■ Problem
What follows are records. Restate all of them word for word.

+===+

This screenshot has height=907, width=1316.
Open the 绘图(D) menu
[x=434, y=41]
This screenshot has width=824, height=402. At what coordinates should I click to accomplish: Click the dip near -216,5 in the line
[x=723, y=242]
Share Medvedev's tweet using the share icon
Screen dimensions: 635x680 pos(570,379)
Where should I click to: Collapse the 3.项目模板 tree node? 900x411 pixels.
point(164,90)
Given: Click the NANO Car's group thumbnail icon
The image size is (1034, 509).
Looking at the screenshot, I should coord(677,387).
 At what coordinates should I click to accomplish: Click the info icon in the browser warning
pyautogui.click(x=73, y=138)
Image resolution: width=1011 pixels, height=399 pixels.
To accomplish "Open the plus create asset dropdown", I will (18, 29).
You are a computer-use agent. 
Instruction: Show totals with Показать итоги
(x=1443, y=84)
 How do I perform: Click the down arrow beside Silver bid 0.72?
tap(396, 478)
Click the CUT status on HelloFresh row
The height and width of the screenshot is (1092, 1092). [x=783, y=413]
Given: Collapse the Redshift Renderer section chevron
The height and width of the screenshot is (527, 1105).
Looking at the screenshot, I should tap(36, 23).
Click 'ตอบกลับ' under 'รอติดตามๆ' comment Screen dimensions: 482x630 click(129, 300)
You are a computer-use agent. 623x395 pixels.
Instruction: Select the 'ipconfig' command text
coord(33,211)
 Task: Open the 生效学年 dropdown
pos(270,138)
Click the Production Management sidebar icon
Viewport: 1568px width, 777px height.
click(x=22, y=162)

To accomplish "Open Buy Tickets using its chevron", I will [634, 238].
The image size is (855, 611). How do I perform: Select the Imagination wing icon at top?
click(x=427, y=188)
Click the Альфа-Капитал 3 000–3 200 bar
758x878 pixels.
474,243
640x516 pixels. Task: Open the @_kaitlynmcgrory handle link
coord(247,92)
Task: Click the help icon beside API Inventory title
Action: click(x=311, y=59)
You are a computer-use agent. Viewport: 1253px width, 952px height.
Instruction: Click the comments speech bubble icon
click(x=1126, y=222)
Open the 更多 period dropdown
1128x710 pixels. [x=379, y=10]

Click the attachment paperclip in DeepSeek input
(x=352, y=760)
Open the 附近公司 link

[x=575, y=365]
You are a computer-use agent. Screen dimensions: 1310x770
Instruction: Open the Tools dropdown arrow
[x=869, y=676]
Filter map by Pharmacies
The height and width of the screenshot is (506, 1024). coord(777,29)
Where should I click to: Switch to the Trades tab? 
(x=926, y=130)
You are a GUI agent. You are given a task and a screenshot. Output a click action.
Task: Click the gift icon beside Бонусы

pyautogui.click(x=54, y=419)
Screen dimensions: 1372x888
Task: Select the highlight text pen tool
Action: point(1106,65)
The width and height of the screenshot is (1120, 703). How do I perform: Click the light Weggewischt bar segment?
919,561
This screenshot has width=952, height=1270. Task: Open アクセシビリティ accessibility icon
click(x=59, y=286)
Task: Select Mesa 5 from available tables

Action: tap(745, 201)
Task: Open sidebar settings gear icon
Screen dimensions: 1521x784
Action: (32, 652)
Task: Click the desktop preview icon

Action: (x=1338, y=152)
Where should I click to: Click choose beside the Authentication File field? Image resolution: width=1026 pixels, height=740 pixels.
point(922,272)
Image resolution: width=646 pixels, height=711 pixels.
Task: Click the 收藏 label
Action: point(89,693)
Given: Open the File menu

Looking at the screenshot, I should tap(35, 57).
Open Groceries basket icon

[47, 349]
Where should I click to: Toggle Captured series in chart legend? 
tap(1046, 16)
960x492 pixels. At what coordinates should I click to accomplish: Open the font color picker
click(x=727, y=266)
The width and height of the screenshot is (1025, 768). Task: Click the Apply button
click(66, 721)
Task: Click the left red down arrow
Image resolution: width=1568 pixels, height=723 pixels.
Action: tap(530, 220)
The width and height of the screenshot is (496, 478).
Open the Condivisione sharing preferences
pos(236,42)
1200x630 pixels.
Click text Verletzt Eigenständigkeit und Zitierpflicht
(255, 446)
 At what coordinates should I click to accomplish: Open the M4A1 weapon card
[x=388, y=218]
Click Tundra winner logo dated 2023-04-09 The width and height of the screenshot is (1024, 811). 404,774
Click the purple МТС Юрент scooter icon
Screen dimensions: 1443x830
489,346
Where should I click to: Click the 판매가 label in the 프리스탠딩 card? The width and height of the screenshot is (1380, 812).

+===+

■ Solution to this problem
This screenshot has height=907, width=1316.
Open the 绘图(D) menu
[x=434, y=41]
This screenshot has width=824, height=402. At what coordinates should I click to accomplish: Click the dip near -216,5 in the line
[x=723, y=242]
Share Medvedev's tweet using the share icon
Screen dimensions: 635x680 pos(570,379)
Where should I click to: Collapse the 3.项目模板 tree node? 900x411 pixels.
point(164,90)
Given: Click the NANO Car's group thumbnail icon
The image size is (1034, 509).
Looking at the screenshot, I should coord(677,387).
 At what coordinates should I click to accomplish: Click the info icon in the browser warning
pyautogui.click(x=73, y=138)
Image resolution: width=1011 pixels, height=399 pixels.
To accomplish "Open the plus create asset dropdown", I will (18, 29).
You are a computer-use agent. 
Instruction: Show totals with Показать итоги
(x=1443, y=84)
 How do I perform: Click the down arrow beside Silver bid 0.72?
tap(396, 478)
Click the CUT status on HelloFresh row
The height and width of the screenshot is (1092, 1092). [x=783, y=413]
Given: Collapse the Redshift Renderer section chevron
The height and width of the screenshot is (527, 1105).
Looking at the screenshot, I should tap(36, 23).
Click 'ตอบกลับ' under 'รอติดตามๆ' comment Screen dimensions: 482x630 click(129, 300)
You are a computer-use agent. 623x395 pixels.
Instruction: Select the 'ipconfig' command text
coord(33,211)
 Task: Open the 生效学年 dropdown
pos(270,138)
Click the Production Management sidebar icon
Viewport: 1568px width, 777px height.
click(x=22, y=162)

To accomplish "Open Buy Tickets using its chevron", I will [634, 238].
The image size is (855, 611). How do I perform: Select the Imagination wing icon at top?
click(x=427, y=188)
Click the Альфа-Капитал 3 000–3 200 bar
758x878 pixels.
474,243
640x516 pixels. Task: Open the @_kaitlynmcgrory handle link
coord(247,92)
Task: Click the help icon beside API Inventory title
Action: click(x=311, y=59)
You are a computer-use agent. Viewport: 1253px width, 952px height.
Instruction: Click the comments speech bubble icon
click(x=1126, y=222)
Open the 更多 period dropdown
1128x710 pixels. [x=379, y=10]

Click the attachment paperclip in DeepSeek input
(x=352, y=760)
Open the 附近公司 link

[x=575, y=365]
You are a computer-use agent. Screen dimensions: 1310x770
Instruction: Open the Tools dropdown arrow
[x=869, y=676]
Filter map by Pharmacies
The height and width of the screenshot is (506, 1024). coord(777,29)
Where should I click to: Switch to the Trades tab? 
(x=926, y=130)
You are a GUI agent. You are given a task and a screenshot. Output a click action.
Task: Click the gift icon beside Бонусы

pyautogui.click(x=54, y=419)
Screen dimensions: 1372x888
Task: Select the highlight text pen tool
Action: point(1106,65)
The width and height of the screenshot is (1120, 703). How do I perform: Click the light Weggewischt bar segment?
919,561
This screenshot has width=952, height=1270. Task: Open アクセシビリティ accessibility icon
click(x=59, y=286)
Task: Select Mesa 5 from available tables

Action: tap(745, 201)
Task: Open sidebar settings gear icon
Screen dimensions: 1521x784
Action: (32, 652)
Task: Click the desktop preview icon

Action: (x=1338, y=152)
Where should I click to: Click choose beside the Authentication File field? Image resolution: width=1026 pixels, height=740 pixels.
point(922,272)
Image resolution: width=646 pixels, height=711 pixels.
Task: Click the 收藏 label
Action: point(89,693)
Given: Open the File menu

Looking at the screenshot, I should tap(35, 57).
Open Groceries basket icon

[47, 349]
Where should I click to: Toggle Captured series in chart legend? 
tap(1046, 16)
960x492 pixels. At what coordinates should I click to accomplish: Open the font color picker
click(x=727, y=266)
The width and height of the screenshot is (1025, 768). Task: Click the Apply button
click(66, 721)
Task: Click the left red down arrow
Image resolution: width=1568 pixels, height=723 pixels.
Action: tap(530, 220)
The width and height of the screenshot is (496, 478).
Open the Condivisione sharing preferences
pos(236,42)
1200x630 pixels.
Click text Verletzt Eigenständigkeit und Zitierpflicht
(255, 446)
 At what coordinates should I click to accomplish: Open the M4A1 weapon card
[x=388, y=218]
Click Tundra winner logo dated 2023-04-09 The width and height of the screenshot is (1024, 811). 404,774
Click the purple МТС Юрент scooter icon
Screen dimensions: 1443x830
489,346
Where should I click to: Click the 판매가 label in the 프리스탠딩 card? The width and height of the screenshot is (1380, 812).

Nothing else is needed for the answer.